El nuevo proceso de regularización ha comenzado poniendo en evidencia otra vez que la inmigración es, cada vez más, tema de confrontación entre partidos. Los ataques del PP al actual proceso pretenden ignorar su responsabilidad en la formación de la bolsa de inmigrantes ilegales, desconocer que la regularización es el camino que siguieron sus gobiernos en dos años consecutivos, y alarmar a una opinión pública sensibilizada, con cifras millonarias exageradas a varios años vista, creando alarma social ante reagrupaciones familiares venideras.

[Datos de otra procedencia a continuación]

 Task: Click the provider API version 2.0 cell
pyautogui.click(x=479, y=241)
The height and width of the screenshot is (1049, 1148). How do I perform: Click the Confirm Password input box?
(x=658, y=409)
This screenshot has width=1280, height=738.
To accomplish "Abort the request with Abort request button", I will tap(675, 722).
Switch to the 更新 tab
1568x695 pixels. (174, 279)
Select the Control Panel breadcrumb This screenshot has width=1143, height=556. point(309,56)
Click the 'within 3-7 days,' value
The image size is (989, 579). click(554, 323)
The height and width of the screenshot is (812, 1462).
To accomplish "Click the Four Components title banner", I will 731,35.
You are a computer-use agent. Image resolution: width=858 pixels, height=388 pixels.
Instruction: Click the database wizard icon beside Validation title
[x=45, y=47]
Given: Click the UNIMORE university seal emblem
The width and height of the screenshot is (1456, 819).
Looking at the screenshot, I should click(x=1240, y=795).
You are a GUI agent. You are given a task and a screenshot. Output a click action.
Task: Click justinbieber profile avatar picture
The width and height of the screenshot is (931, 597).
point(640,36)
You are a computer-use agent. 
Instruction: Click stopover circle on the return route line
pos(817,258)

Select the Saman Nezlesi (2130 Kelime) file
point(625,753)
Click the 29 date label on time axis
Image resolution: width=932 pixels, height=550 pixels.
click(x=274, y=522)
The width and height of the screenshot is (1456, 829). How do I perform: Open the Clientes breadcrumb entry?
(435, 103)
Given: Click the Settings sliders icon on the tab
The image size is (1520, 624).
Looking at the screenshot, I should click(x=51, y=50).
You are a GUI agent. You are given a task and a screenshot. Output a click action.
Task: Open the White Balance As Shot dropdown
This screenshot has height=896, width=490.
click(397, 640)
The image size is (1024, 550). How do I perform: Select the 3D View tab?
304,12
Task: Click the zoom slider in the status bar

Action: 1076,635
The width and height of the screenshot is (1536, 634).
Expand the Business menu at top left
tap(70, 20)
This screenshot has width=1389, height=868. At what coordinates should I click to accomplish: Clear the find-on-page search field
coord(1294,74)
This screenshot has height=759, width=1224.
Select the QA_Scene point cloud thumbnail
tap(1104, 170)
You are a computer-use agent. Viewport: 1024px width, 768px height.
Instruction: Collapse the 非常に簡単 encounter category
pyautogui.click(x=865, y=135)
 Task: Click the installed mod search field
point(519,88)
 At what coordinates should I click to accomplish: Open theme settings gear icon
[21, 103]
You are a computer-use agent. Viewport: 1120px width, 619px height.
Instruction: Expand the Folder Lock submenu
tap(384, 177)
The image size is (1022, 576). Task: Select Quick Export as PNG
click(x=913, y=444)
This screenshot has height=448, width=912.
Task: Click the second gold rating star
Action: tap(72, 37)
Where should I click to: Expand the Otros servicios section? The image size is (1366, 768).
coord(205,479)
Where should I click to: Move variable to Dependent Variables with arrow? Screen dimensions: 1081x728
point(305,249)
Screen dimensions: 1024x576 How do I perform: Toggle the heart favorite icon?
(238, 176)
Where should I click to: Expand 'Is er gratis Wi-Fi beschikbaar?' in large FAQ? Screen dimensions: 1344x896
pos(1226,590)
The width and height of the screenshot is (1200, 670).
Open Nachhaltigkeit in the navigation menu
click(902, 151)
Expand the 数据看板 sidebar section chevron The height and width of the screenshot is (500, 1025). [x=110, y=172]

Todo ello, lejos, muy lejos, de aquel pacto de 1991 que parecía un conjuro contra la aparición de políticos xenófobos. Nos creíamos al margen de un fenómeno como el de Le Pen en Francia, pero hemos acabado por descubrir que hay quien en nuestro país sabe rentabilizar el miedo al extranjero creyendo hacerlo compatible con posiciones centristas. Un juego peligroso, pues está contribuyendo a la radicalización de posiciones en el seno del principal partido de la oposición, que acabarán por ser incompatibles con la filosofía de centro con la que aspirar a ser alternativa de poder.

Bernabé López García es catedrático de Historia del Islam contemporáneo en la UAM y director, con Mohamed Berriane, del Atlas 2004 de la inmigración marroquí en España.